アリストテレスのニコマコス倫理学に影響を与えた本
プラトンの対話篇
アリストテレスの倫理思想、特に『ニコマコス倫理学』においては、師であるプラトンの影響を無視することはできません。プラトンは対話篇という形式で自身の哲学を展開しており、その中でも倫理思想に深く関わるものとして、『国家』、『ゴルギアス』、『プロタゴラス』などが挙げられます。
これらの対話篇において、プラトンはソクラテスを主な語り手とし、正義、徳、魂の幸福といった倫理的なテーマについて探求しています。例えば、『国家』では、理想国家という設定のもとで正義の概念を考察し、個人における正義と国家における正義の関連性を論じています。また、『ゴルギアス』では、快楽と善の関係性をめぐって議論が展開され、真の快楽とは何か、快楽と徳の関係はどうあるべきかといった問題が提起されます。

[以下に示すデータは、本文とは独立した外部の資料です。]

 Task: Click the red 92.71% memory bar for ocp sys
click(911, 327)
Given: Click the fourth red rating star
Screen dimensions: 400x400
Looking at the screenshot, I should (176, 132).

プラトンのこれらの対話篇における倫理思想は、アリストテレスの倫理思想の形成に大きな影響を与えました。特に、徳を人間の幸福に結びつける考え方や、理性に基づいた倫理的な判断の重要性を説く点は、アリストテレスの『ニコマコス倫理学』にも色濃く反映されています。
しかし、アリストテレスはプラトンの思想を単に受け継いだだけではありません。彼は、プラトンのイデア論に対して批判的な立場を取り、より現実的な視点から倫理を考察しようとしました。また、プラトンが重視した形而上学的な議論よりも、経験的な観察や具体的な事例に基づいた議論を重視しました。
このように、アリストテレスの『ニコマコス倫理学』は、プラトンの倫理思想を土台としつつも、独自の視点を加えることで、より現実的で実践的な倫理学を構築しようとした作品だと言えるでしょう。